═════ Data
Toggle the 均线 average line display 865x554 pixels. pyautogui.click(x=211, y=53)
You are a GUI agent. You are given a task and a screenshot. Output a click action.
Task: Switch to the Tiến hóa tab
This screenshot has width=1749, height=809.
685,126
══════════
Can you copy out every one of the lines above, word for word?

Toggle the 均线 average line display 865x554 pixels. pyautogui.click(x=211, y=53)
You are a GUI agent. You are given a task and a screenshot. Output a click action.
Task: Switch to the Tiến hóa tab
This screenshot has width=1749, height=809.
685,126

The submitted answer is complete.